Bei sekundärer und tertiärer Nebenniereninsuffizienz entsteht der Cortisolmangel infolge von Störungen übergeordneter Regelzentren wie der Hypophyse. In diesen Fällen tritt keine Hyperpigmentierung auf, da die ACTH-Ausschüttung nicht erhöht ist. Die tertiäre Form wird meist durch eine längere Cortisontherapie ausgelöst.
Die zunächst unspezifischen Beschwerden erschwerten die Diagnostik, machte Harbeck deutlich. Oft werde die Erkrankung erst beim Auftreten einer Addison-Krise entdeckt, die in Belastungssituationen wie starkem psychischen Stress oder Magen-Darm-Infektionen droht. Da Cortisol in ausreichender Menge fehlt, kommt es dann zu Kreislaufstörungen, Stoffwechselentgleisungen und Blutdruckabfall bis hin zu einer lebensbedrohlichen Notfallsituation.
Für die Diagnose wird der frühmorgendliche Cortisolspiegel herangezogen. Hinzu kommt laut Harbeck ein Stimulationstest (in der Regel ACTH) sowie die Bestimmung von Parametern wie ACTH, Aldosteron, Elektrolyten und Autoantikörpern. Die Expertin wies darauf hin, dass die oft in sozialen Medien genannte »Nebennierenschwäche« von Morbus Addison abzugrenzen sei. Hier trete zwar auch Erschöpfung auf, die Blutspiegel der Nebennierenhormone blieben aber in der Regel normal.
Die Therapie besteht im Ersatz der fehlenden Hormone: In der Regel dient Fludrocortison als Mineralcorticoid-Ersatz und Hydrocortison als Glucocorticoid-Ersatz. Auch DHEA könne bei Bedarf ersetzt werden, so Harbeck.
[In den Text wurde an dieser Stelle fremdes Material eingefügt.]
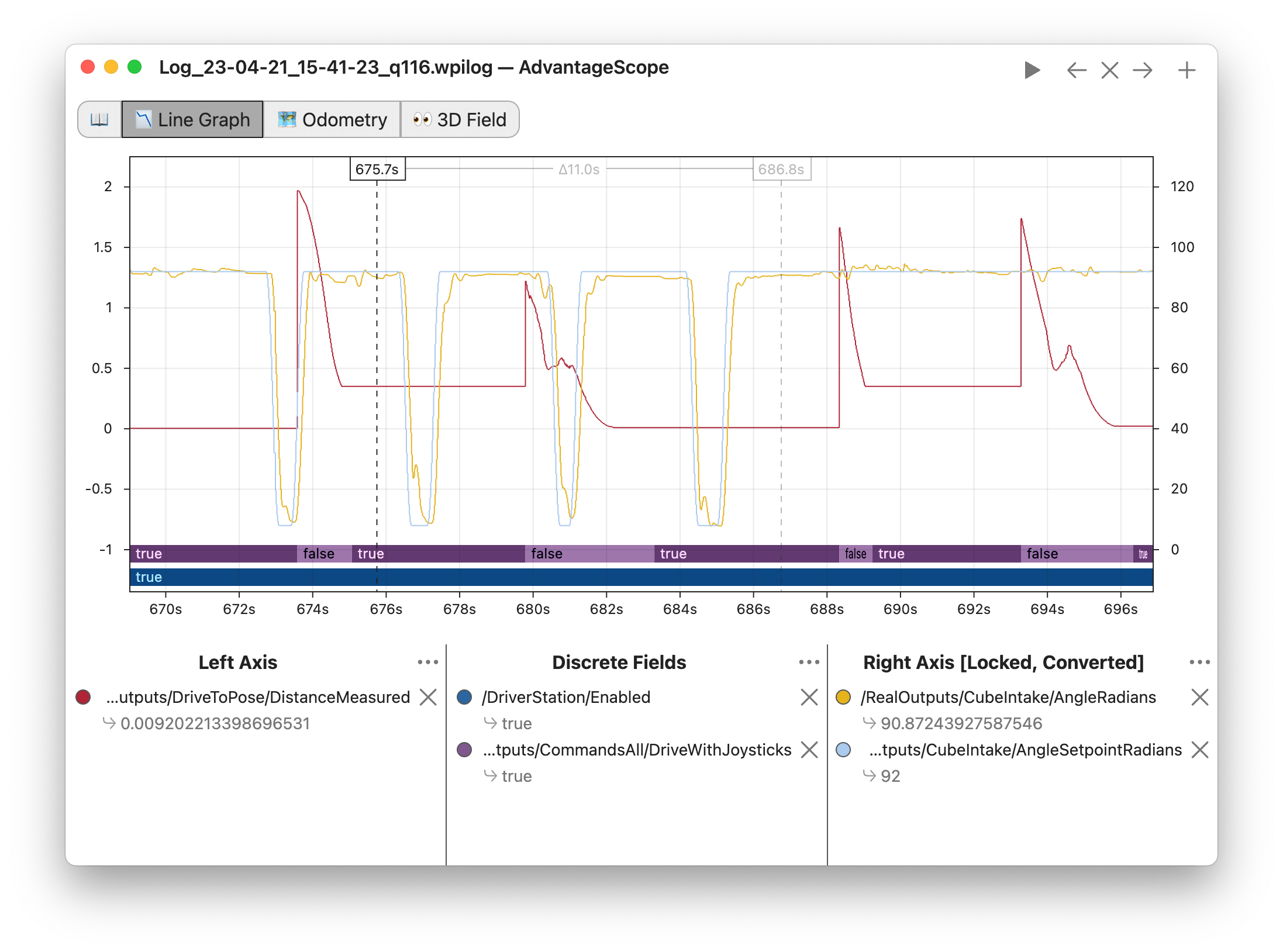Remove DistanceMeasured from the Left Axis

pyautogui.click(x=429, y=697)
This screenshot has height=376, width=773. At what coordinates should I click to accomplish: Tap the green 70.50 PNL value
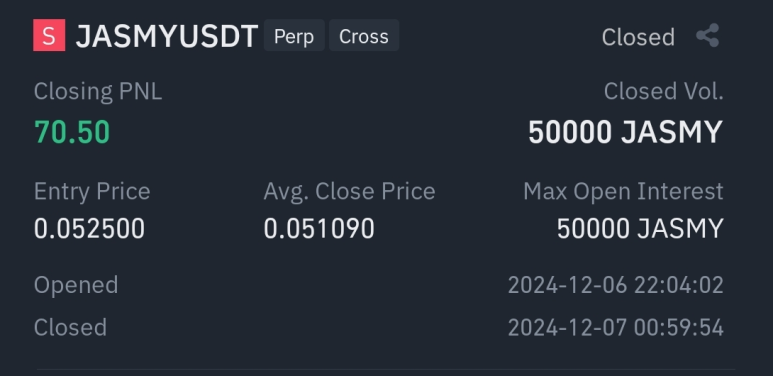click(72, 133)
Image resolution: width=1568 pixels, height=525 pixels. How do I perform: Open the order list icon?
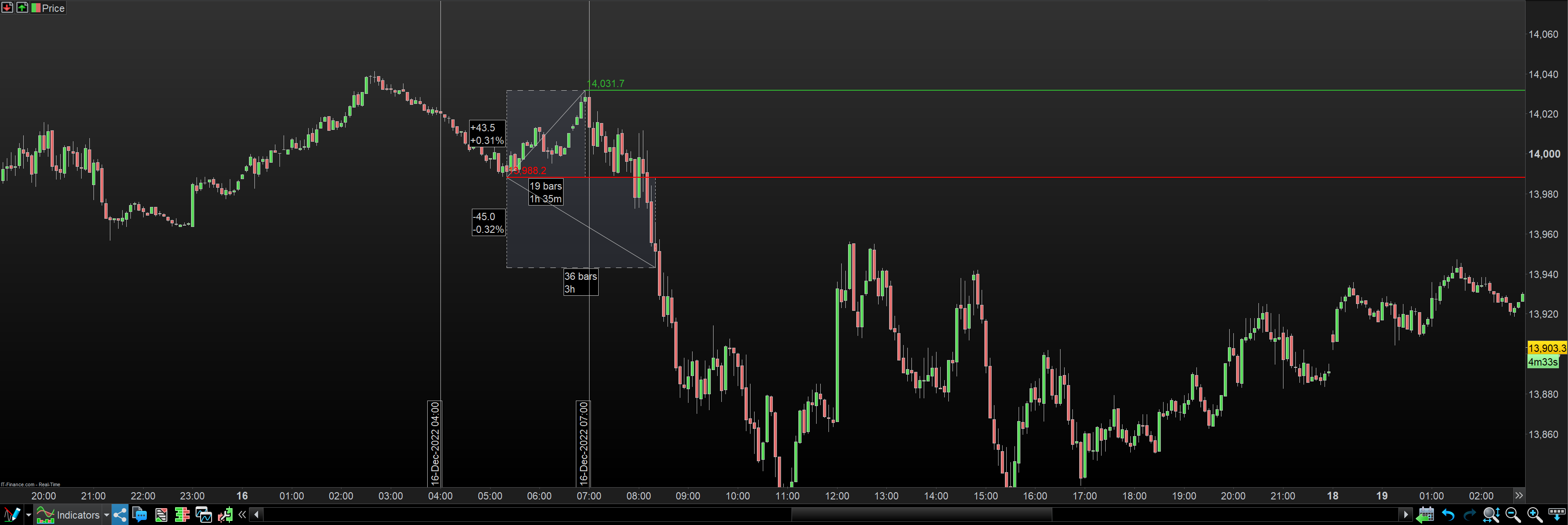pos(160,515)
Herausforderungen ergeben sich durch die normalerweise zirkadiane Rhythmik von Cortisol, die mit Medikamenten nur schwer nachzuahmen ist. So erreicht die Cortisolsekretion bei gesunden Menschen am Morgen einen Höchststand und in der Nacht den Tiefpunkt. Konventionelles Hydrocortison werde daher auf zwei bis drei Dosen pro Tag verteilt, erklärte Harbeck, mit der höchsten Dosis am Morgen. Die zirkadiane Rhythmik bilde das jedoch nur unzureichend ab.
Abhilfe sollen retardierte Hydrocortison-Präparate schaffen. Neben dem seit mehr als zehn Jahren verfügbaren Präparat Plenadren® hat in diesem Jahr ein weiteres Präparat eine Zulassungserweiterung für die Behandlung nebenniereninsuffizienter Patienten erhalten: Efmody®. Erste Daten zeigten laut Harbeck eine Verbesserung von Lebensqualität, Fatigue und Immunprofil (»eClinicalMedicine« 2026, DOI: 10.1016/j.eclinm.2025.103714).
»In Stress- und anderen Belastungssituationen wie etwa Infektionen müssen Patienten die Hydrocortison-Dosis um das Zwei- bis Fünffache erhöhen, um eine Addison-Krise zu vermeiden«, betonte die Endokrinologin. Dazu müssen sie speziell geschult sein, bräuchten einen Notfallausweis und eine Notfallmedikation. Auch das Umfeld müsse wissen, was im Ernstfall zu tun ist. Bei Erbrechen müsse die Gabe von Hydrocortison intravenös erfolgen. Für Notfälle führen Patienten zudem ein Hydrocortison-Präparat zur intramuskulären Injektion mit.